De acordo com dados oficiais do município, o sepultamento de Sicário teria ocorrido em 8 de fevereiro — quase um mês antes da data em que sua morte foi registrada. A inconsistência levanta questionamentos sobre o controle das informações no sistema público.
Sicário foi preso pela Polícia Federal no dia 6 de março de 2026. Ainda na mesma data, ele tentou tirar a própria vida enquanto estava detido em uma unidade da corporação na capital mineira. Em seguida, foi socorrido e levado ao Hospital João XXIII. Segundo a defesa, a morte ocorreu após confirmação de morte encefálica, causada pela falta de oxigenação no cérebro.
A certidão de óbito foi emitida pelo Cartório do 1º Subdistrito de Belo Horizonte um dia após o falecimento. No entanto, o documento não detalha a causa da morte, informando apenas que o motivo ainda dependia de exames complementares — situação considerada incomum por especialistas da área, embora possível em casos em que a família solicita rapidez no sepultamento.
Em ocorrências desse tipo, a causa pode posteriormente ser atualizada com termos como “lesões auto-infligidas”, especialmente quando há suspeita de suicídio. No caso em questão, a própria Polícia Federal indicou que o homem tentou se matar enquanto estava sob custódia.
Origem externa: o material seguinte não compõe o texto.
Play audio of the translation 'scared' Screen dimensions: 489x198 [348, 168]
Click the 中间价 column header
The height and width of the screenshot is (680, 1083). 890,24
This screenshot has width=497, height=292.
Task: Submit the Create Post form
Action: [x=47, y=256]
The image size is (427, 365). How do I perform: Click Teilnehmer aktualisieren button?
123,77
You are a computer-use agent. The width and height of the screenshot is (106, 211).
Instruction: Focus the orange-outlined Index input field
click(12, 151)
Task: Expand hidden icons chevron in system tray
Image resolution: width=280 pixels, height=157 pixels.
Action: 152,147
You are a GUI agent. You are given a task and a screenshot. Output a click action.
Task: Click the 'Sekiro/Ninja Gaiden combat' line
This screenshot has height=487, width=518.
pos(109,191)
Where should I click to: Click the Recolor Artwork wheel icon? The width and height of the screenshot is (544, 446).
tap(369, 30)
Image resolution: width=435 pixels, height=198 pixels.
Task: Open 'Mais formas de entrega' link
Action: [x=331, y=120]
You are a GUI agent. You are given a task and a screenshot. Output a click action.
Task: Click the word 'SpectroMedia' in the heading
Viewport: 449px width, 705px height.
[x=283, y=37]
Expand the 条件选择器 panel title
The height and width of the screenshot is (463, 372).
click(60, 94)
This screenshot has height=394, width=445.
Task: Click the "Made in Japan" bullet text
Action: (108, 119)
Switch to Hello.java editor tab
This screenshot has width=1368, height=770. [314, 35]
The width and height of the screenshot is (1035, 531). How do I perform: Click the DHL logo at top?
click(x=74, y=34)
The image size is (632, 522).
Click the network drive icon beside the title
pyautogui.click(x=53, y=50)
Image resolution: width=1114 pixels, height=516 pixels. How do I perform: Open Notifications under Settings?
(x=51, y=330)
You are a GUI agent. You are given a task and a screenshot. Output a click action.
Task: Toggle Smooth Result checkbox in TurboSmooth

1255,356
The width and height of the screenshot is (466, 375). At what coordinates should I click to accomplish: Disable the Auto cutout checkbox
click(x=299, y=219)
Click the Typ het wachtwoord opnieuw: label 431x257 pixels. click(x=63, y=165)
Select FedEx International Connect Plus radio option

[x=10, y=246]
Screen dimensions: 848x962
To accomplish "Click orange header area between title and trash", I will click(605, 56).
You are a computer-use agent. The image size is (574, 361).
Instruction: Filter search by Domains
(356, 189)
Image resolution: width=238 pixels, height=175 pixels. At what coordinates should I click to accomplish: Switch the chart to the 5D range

Ainda segundo registros municipais, Sicário foi enterrado no Cemitério do Bonfim, um dos mais tradicionais da cidade. Procurada para esclarecer o erro na data, a Prefeitura informou que ainda não se manifestou oficialmente.
Paralelamente, o caso também envolve questões judiciais. O ministro do Supremo Tribunal Federal André Mendonça negou o acesso da CPI do Crime Organizado do Senado às informações sobre a morte. Segundo ele, as investigações ainda estão em andamento e a liberação dos dados pode comprometer o andamento das apurações.
De acordo com o magistrado, o compartilhamento das informações só poderá ser reavaliado após a conclusão das diligências em curso.